### Provided text
# Advice for leak in sprinkler



## behrygood1982 (Oct 23, 2020)

Hello,

I started walking around and monitoring my irrigation system and noticed a pretty bad leak coming from one of the sprinklers. I started digging around the base of the sprinkler and found where the leak was coming from. It's outlined in the photo







I tried to replace it with the same exact parts but as you can see from the original picture things didn't quite line up which is probably why it eventually broke underground....

Below is the picture where i replaced the broken part but i cannot get it to screw in because of the misalignment...



1. Was this even setup correctly in the first place? Is it okay to connect the pvc elbow to the PVC T using cut off risers?
2. Anyone have any recommendations i feel so close but i cannot get the cut off risers to screw in...


----------



## g-man (Jun 15, 2017)

Is the T feeding another head? The main water comes from the bottom elbow, right?

If that's the case, then I think someone added the T after the fact and that's why all the crazy connections.

I would redo this correctly using pvc glue and no riser connections.


----------



## behrygood1982 (Oct 23, 2020)

g-man said:


> Is the T feeding another head? The main water comes from the bottom elbow, right?
> If that's the case, then I think someone added the T after the fact and that's why all the crazy connections.

### Recorded data
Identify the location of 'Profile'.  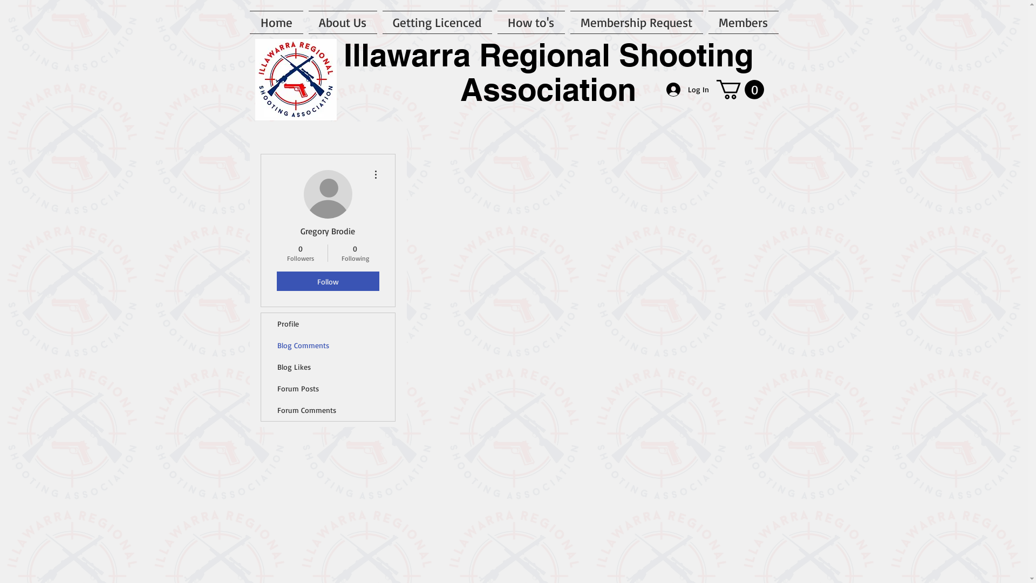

### Work to complete
a - Check each statement against the sprinkler leak thread and answer yes or no, quoting the deciding words: (i) The leak was located by digging around the base of the sprinkler. (ii) g-man suggests keeping the riser connections and adding PVC glue. (iii) The broken piece was replaced with different parts from the originals.
b - From the sprinkler leak thread, quote word for word the passage beginning at "I tried to replace" and ending after "cut off risers?".
c - Write the next part of the sprinkler leak thread, starting right after its last line.

### Answers to the exercise
a -
(i) Yes: "I started digging around the base of the sprinkler and found where the leak was coming from."
(ii) No: "I would redo this correctly using pvc glue and no riser connections."
(iii) No: "I tried to replace it with the same exact parts"

b -
I tried to replace it with the same exact parts but as you can see from the original picture things didn't quite line up which is probably why it eventually broke underground....

Below is the picture where i replaced the broken part but i cannot get it to screw in because of the misalignment...



1. Was this even setup correctly in the first place? Is it okay to connect the pvc elbow to the PVC T using cut off risers?

c -
Didn't check but i'm pretty sure you are correct that the bottom one is where the water comes from since the pipe connection to the T connection is heading into the direction of 2 more sprinkler heads.



g-man said:


> I would redo this correctly using pvc glue and no riser connections.


1. So your saying i could just remove the risers all together and instead just keep the same overall structure but use pvc pipes and glue instead?

2. Got any good resources you can recommend on doing sprinkler repairs for beginning and learning for stuff like this?


----------



## dj80d (Nov 15, 2020)

you need a half inch 90 slip by slip then a half inch slip x slip x thread tee then add you half inch nipple riser cut the threading off of one end glue all together. if you can do a half inch slip tee then it would be easier than with the threaded tee


----------



## FlowRider (Apr 7, 2019)

If that was what I found in my sprinkler system, I would just dig a big enough hole to fix it right.

Whoever tried to fix it before did a half-hearted (I'm being kind) attempt at fixing the problem.

PVC is inexpensive and is very easy to cut, glue and install correctly. Tear it all out, fix it correctly.

I would start by putting a straight coupler on the supply pipe and extend it first, then glue in all new.

The only threaded connection should be for a flexible riser - everything else should be glued pipe.

Whoever did that botched repair should have to wear jackass ears until after Christmas, next year!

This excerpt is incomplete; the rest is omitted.